Yes, folks, the most coveted items at PP14 are election badges being distributed by States. Personally, I’m coveting the “Bruce” badge from Canada.

It doesn’t matter whether or not you have any intention of voting for the country whose badge you are wearing/are trying to obtain. What matters is that the badge is cool. Australia’s koala badge is cool. Australia’s wattle blossom flower badge is not. There are still plenty of Australian wattle badges, if you want an extra badge and aren’t particularly fussy about what’s on it.

badges

ITU PP14 Day 2: An overview

Plenipotentiary Conference 2018 announcedpp14-busan-twitter

We’ve hardly begun this conference, and we already have a venue for the next Plenipotentiary in 2018: the United Arab Emirates. The UAE hosted another big ITU event, the World Conference on International Telecommunications (WCIT), in 2012.

Women’s breakfast

There are now regular breakfasts at big ITU events aimed at helping women in the ITU community network. The first networking meal between women took place in 1992, with only 13 women present. This has grown over the years until there are now this many women and their supporters at the PP14 women’s breakfast:

Photo credit: ITU pictures via Flickr

A series of rather grim statistics about women’s participation in ICTs was presented, including:

  • Only 9% of app developers in Europe are women
  • Only 6% of the CEOs world’s top 100 technology companies are women
  • There are 200 million fewer women online in the world than men
  • The ratio of women studying ICTs has reduced significantly over the past couple of decades

In contrast, attendance by women at ITU Plenipotentiaries 2010 and 2014 looks positively rosy: in both plenipots, women have formed around 21% of the total delegate population.

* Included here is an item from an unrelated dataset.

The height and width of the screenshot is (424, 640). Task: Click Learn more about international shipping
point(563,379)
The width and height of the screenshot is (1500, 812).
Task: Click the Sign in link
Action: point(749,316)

The breakfast ended on a more upbeat note, with four female ICT ministers from Nigeria, Poland, Qatar and Sudan answering questions about the role and prospects for women in ICT.

Policy statements

There were 37 policy statements by Member States on Tuesday. While most of the statements on Day 1 were within the five-minute limit, statement lengths started to creep over that time limit on Day 2. The countries that spoke were:

  1. Malaysia
  2. China
  3. Kirgizstan
  4. Ukraine
  5. Sudan
  6. Mali
  7. Bhutan
  8. Gabon
  9. Uganda
  10. Kenya
  11. Argentina
  12. Ethiopia
  13. South Africa
  14. Singapore
  15. Bahrain
  16. Egypt
  17. Brazil
  18. Romania
  19. Hungary
  20. Mauritania
  21. Burkina Faso
  22. United Arab Emirates
  23. Algeria
  24. Tanzania
  25. Afghanistan
  26. Côte d’Ivoire
  27. Zambia
  28. India
  29. Myanmar
  30. Iran
  31. Peru
  32. Angola
  33. Dominican Republic
  34. UK
  35. Mexico
  36. Cyprus
  37. Lithuania

Most of the statements followed the standard format of thanks, facts and figures about ICT developments in their countries and a request to please vote for them in this week’s ITU elections. Many developing countries also referred to the assistance they had received from ITU and other ITU Member States to help develop their ICT infrastructure and services. It is worth remembering that the assistance the ITU has been able to provide to developing countries is one of the main reasons so many developing countries are such strong supporters of ITU. For these countries, ITU really has been an effective UN body. Of course, the other side of the coin is that the occupants of the some of the largest donor States do not see ITU doing anything to progress their needs or wants, and wonder if their money is being well spent (for example, there was a 2013 petition asking the US government to stop funding the ITU).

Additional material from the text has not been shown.